- [The task]
Could you copy each line of the entries that contains "column"?

Data provided: Begin

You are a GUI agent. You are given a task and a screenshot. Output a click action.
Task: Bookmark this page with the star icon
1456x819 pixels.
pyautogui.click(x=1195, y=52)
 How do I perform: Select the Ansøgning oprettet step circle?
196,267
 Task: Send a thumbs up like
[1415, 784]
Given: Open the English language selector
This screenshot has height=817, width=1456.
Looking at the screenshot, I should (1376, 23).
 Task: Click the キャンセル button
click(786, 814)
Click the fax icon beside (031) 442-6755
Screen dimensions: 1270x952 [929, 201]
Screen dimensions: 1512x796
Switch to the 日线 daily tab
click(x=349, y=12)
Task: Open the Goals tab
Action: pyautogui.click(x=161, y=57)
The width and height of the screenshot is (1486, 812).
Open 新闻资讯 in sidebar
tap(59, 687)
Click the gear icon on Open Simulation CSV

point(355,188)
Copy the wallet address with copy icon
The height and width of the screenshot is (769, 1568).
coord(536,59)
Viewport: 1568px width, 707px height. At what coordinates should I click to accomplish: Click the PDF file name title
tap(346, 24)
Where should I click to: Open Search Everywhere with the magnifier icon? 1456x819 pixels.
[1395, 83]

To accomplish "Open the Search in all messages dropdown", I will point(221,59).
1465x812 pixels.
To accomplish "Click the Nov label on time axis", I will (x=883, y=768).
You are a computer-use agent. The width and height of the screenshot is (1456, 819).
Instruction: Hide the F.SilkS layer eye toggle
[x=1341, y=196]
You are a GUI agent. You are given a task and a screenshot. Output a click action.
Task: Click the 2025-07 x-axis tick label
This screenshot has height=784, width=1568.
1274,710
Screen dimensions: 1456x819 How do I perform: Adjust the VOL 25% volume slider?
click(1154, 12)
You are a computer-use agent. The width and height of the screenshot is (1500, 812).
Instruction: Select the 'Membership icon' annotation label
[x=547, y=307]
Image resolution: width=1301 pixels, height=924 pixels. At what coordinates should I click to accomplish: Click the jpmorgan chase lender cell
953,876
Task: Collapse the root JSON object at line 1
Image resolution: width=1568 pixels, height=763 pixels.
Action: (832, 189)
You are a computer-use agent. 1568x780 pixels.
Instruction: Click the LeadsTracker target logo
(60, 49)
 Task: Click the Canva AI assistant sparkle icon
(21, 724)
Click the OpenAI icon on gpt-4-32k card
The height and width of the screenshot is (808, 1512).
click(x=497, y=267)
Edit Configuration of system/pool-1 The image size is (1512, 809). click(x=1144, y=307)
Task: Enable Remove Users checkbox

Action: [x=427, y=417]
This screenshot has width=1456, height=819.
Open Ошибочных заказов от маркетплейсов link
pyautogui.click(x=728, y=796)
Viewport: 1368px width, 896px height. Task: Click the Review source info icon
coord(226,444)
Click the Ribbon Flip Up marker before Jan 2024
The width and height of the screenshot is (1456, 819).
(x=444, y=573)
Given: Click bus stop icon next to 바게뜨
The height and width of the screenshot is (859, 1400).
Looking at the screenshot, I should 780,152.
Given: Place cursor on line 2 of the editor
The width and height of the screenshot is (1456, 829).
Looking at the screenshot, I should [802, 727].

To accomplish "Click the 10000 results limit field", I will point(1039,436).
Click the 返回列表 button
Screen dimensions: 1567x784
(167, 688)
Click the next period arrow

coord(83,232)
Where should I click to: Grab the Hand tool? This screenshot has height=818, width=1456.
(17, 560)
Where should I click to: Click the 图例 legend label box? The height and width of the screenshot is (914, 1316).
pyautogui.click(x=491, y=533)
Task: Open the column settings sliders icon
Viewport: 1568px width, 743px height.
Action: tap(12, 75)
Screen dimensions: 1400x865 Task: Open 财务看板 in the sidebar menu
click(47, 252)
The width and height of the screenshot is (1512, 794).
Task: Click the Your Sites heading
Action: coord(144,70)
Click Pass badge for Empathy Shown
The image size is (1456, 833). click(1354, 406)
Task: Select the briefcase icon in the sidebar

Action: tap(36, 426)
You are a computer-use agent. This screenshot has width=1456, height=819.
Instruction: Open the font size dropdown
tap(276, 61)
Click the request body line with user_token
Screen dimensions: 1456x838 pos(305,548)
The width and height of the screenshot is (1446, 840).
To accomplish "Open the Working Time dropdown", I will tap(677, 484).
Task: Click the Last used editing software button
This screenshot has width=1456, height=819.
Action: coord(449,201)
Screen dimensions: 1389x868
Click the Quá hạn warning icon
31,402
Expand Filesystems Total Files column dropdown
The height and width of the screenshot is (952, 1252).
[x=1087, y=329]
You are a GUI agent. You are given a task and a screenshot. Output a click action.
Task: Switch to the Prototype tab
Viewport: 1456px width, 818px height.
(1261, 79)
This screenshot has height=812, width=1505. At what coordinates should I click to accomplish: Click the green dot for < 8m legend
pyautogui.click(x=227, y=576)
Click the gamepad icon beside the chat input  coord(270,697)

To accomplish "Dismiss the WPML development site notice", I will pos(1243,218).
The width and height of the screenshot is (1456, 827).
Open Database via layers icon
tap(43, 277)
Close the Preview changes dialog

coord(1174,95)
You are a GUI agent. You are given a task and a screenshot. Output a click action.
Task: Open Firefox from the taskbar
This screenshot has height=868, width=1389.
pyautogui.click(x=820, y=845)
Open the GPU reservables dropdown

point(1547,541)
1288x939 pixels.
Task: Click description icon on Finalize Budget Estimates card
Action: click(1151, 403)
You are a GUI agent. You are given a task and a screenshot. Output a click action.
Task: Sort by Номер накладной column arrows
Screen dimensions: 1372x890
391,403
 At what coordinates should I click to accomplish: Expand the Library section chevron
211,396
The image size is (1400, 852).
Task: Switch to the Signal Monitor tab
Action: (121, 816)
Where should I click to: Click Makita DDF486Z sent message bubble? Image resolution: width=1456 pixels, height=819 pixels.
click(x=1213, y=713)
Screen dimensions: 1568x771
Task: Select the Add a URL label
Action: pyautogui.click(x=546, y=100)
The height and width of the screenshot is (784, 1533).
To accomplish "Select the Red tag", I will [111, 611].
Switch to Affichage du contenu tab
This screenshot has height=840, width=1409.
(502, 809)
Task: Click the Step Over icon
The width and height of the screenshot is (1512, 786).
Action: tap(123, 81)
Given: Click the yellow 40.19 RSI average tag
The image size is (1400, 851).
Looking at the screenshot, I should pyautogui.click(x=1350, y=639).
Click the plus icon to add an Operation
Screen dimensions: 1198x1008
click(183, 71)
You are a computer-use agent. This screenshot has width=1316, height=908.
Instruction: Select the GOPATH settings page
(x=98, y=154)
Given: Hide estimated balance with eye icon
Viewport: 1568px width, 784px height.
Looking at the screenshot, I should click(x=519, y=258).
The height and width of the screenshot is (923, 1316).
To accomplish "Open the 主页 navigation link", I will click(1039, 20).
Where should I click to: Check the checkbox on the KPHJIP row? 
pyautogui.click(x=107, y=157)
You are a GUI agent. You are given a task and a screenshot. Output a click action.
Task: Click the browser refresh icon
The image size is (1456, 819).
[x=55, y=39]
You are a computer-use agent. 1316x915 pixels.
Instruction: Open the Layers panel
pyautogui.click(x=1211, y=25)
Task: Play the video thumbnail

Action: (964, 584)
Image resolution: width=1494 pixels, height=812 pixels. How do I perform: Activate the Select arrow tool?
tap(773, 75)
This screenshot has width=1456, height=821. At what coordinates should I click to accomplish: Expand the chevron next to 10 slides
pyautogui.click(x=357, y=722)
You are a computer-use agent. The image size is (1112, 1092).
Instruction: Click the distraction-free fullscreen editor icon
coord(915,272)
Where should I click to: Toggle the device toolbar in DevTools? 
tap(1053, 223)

Data provided: End

- [Task solution]
Task: Open the column settings sliders icon
Expand Filesystems Total Files column dropdown
Task: Sort by Номер накладной column arrows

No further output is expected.